MATERIAL FOR THE TASK below:

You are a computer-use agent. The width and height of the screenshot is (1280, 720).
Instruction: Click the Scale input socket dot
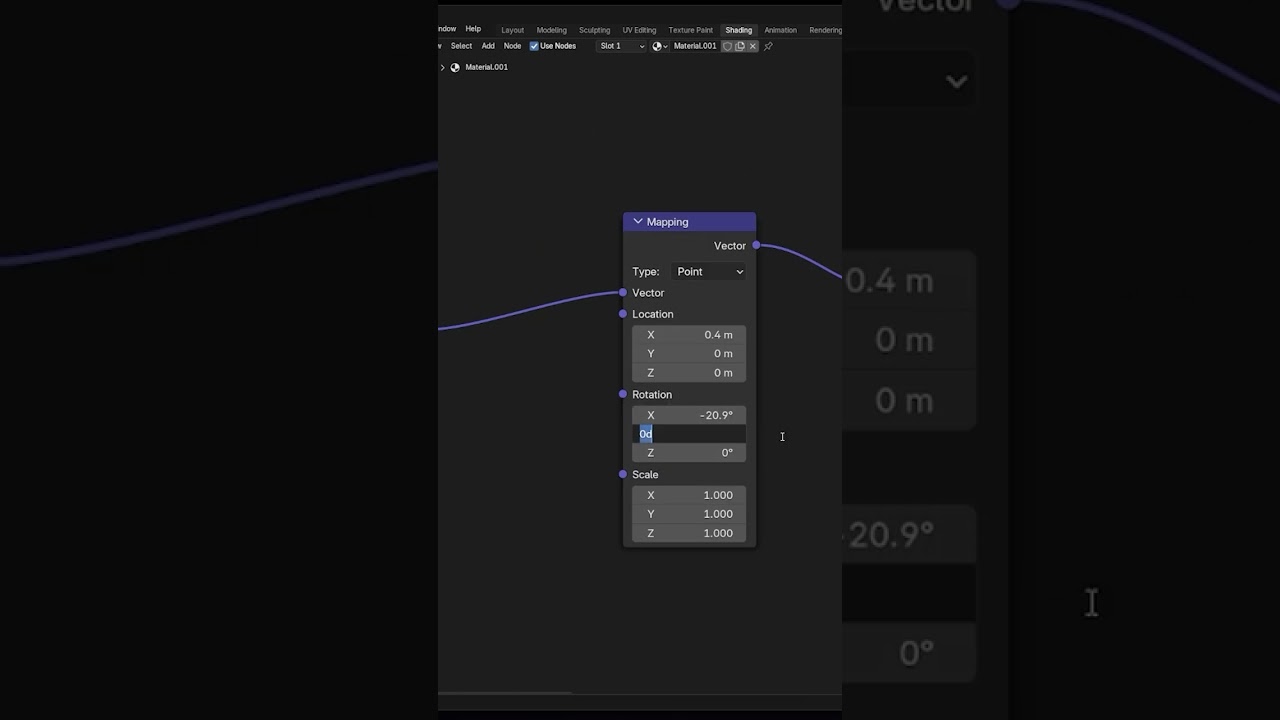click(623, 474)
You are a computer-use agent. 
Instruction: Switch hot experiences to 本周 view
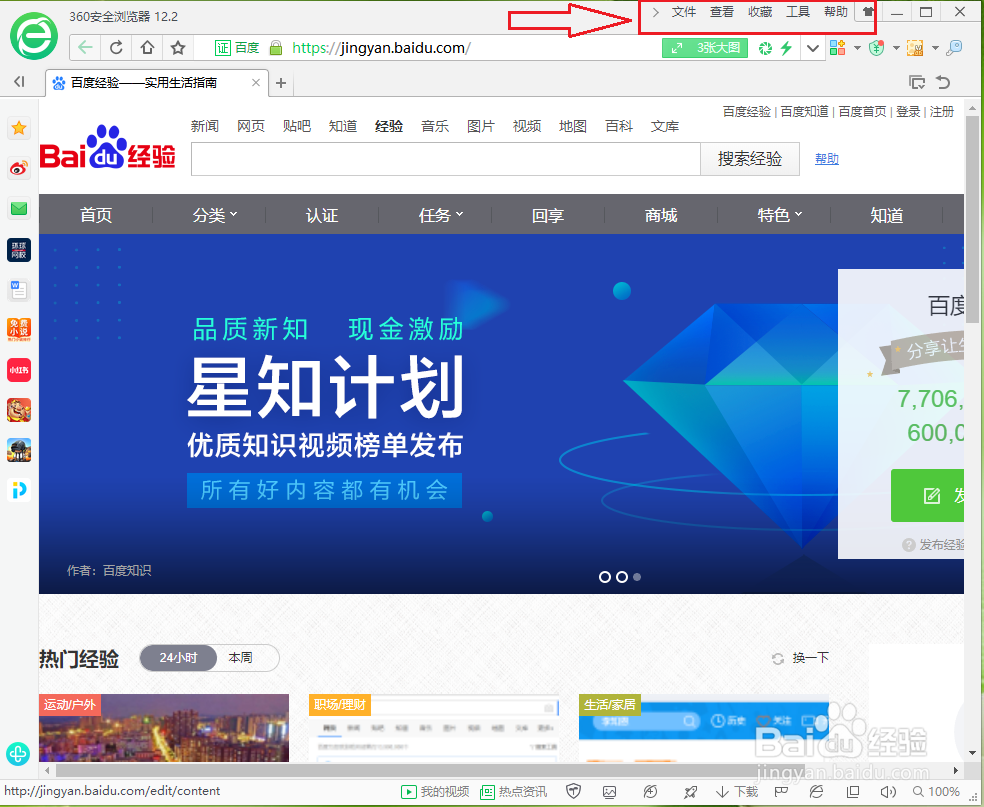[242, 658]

End of MATERIAL FOR THE TASK.
MATERIAL FOR THE TASK below:

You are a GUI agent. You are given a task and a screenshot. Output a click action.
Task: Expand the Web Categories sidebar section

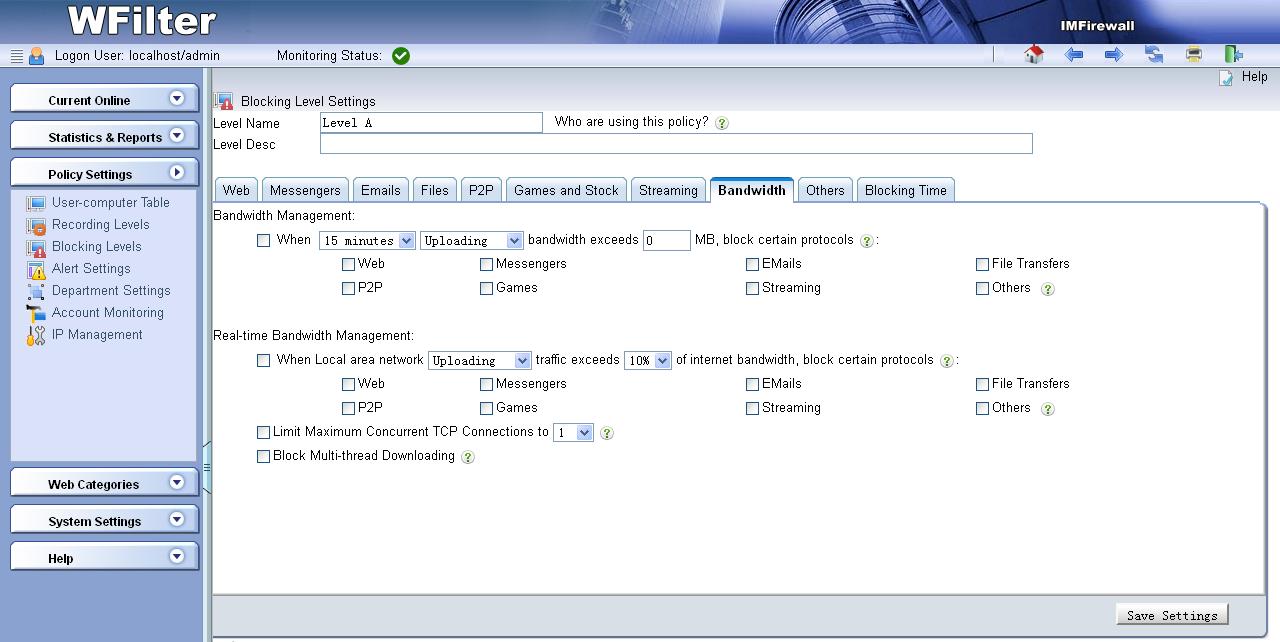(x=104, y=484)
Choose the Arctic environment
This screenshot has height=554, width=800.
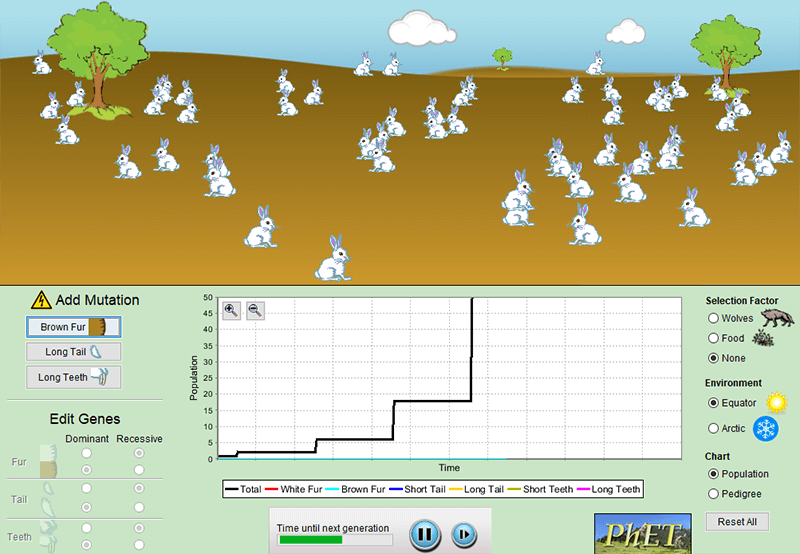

End of MATERIAL FOR THE TASK.

## ABOUT THIS TASK
Scan the records for the string "width" and report each line where it occurs.

## WRITTEN SOLUTION
You are a computer-use agent. The width and height of the screenshot is (1280, 720).
This screenshot has height=554, width=800.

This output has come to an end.